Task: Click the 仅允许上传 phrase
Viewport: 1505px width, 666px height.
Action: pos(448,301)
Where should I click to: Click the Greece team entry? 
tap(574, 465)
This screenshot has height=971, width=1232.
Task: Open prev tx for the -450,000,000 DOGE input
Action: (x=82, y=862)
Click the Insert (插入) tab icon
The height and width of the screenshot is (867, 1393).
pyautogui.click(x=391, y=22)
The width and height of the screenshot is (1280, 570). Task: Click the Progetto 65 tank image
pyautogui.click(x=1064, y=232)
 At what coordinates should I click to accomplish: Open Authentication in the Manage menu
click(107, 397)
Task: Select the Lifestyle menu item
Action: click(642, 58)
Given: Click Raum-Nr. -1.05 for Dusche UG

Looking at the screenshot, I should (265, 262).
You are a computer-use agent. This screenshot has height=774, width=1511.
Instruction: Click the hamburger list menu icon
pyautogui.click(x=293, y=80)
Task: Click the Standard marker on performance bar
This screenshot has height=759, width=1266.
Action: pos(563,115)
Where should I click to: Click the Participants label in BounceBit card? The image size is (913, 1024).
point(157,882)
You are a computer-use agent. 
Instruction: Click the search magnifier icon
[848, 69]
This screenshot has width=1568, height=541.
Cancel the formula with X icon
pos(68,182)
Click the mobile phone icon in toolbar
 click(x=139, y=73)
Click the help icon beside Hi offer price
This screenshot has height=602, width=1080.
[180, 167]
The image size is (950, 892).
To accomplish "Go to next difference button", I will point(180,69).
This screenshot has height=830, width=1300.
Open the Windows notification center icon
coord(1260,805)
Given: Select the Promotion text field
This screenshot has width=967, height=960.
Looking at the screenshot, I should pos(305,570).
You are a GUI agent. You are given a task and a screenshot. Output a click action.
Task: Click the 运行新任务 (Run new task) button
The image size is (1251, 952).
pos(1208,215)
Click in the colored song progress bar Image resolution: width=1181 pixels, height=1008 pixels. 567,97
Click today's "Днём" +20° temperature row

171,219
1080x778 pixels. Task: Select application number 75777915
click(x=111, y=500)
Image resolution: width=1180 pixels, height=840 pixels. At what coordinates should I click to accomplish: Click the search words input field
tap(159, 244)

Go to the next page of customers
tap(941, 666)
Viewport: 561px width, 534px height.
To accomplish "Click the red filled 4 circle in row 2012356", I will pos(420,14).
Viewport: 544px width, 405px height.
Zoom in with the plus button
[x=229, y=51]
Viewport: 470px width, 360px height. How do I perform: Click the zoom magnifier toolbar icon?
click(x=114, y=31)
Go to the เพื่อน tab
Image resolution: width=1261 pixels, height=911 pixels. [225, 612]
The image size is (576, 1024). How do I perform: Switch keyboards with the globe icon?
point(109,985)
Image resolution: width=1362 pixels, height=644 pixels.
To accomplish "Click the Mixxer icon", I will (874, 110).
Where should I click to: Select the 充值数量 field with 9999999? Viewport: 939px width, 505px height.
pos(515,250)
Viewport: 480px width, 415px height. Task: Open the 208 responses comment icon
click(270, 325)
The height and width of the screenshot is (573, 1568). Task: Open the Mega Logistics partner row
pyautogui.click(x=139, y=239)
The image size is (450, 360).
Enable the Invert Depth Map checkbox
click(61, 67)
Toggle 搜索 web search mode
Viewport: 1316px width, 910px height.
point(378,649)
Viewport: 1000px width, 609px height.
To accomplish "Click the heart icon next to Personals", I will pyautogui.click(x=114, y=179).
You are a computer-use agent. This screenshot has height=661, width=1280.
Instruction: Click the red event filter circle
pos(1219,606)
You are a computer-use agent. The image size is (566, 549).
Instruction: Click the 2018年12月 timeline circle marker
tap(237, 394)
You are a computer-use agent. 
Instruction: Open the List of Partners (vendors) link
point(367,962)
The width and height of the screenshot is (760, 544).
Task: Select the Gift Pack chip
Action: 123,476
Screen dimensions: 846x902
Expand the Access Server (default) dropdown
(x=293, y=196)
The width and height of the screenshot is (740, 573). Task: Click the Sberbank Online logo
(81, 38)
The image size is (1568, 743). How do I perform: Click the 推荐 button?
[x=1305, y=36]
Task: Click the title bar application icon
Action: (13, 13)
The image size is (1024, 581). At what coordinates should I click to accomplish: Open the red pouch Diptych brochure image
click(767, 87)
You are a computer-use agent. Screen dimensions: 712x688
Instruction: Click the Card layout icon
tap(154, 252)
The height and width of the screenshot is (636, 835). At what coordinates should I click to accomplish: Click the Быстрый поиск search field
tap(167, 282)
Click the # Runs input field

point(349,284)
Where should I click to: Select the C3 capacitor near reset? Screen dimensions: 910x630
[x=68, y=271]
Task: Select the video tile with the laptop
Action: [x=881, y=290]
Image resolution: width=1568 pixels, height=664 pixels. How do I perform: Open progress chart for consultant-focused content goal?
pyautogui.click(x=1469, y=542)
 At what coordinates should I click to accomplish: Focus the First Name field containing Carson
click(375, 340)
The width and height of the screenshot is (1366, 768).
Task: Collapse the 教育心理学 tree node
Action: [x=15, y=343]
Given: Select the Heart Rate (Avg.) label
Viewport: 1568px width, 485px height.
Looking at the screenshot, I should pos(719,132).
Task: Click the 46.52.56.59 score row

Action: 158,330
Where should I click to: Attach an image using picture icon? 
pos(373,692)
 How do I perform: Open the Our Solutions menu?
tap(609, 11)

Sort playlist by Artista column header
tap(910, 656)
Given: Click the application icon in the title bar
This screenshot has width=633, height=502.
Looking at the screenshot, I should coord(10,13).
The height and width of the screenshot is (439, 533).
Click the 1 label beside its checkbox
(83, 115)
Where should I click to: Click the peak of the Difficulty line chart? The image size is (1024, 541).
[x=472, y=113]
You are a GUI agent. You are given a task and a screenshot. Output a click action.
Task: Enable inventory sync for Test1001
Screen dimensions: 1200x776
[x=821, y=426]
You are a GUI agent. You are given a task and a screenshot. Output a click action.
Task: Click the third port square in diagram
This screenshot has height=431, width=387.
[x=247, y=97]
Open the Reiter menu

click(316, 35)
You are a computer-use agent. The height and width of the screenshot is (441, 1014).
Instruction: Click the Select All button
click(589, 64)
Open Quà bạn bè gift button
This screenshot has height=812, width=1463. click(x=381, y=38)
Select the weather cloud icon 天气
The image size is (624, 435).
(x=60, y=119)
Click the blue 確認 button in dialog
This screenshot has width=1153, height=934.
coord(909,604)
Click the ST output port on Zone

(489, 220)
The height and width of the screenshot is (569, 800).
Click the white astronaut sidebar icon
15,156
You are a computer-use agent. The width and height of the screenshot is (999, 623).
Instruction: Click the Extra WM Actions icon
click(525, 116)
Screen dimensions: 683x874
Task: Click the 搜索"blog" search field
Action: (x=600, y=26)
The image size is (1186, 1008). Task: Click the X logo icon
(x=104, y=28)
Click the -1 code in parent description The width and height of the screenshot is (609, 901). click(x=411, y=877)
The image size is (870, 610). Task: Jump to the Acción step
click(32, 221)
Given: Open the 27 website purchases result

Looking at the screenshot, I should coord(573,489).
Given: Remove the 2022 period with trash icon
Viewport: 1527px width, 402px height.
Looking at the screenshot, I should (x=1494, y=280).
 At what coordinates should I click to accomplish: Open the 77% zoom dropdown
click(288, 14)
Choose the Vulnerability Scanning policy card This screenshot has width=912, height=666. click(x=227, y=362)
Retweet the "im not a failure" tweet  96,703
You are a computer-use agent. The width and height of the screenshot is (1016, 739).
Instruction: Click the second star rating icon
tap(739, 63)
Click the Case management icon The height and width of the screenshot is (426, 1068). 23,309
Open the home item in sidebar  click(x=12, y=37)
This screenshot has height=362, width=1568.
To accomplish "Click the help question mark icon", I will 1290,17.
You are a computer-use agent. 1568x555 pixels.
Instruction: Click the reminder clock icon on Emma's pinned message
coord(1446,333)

• [ASSIGNMENT] All lines above that include the word "computer" should be located and copied.

• [RESPONSE TO THE EXERCISE]
You are a computer-use agent. This screenshot has height=774, width=1511.
You are a computer-use agent. 
You are a computer-use agent. This screenshot has height=661, width=1280.
You are a computer-use agent. The image size is (566, 549).
You are a computer-use agent. 
You are a computer-use agent. Screen dimensions: 712x688
You are a computer-use agent. The height and width of the screenshot is (441, 1014).
You are a computer-use agent. The width and height of the screenshot is (999, 623).
You are a computer-use agent. The width and height of the screenshot is (1016, 739).
You are a computer-use agent. 1568x555 pixels.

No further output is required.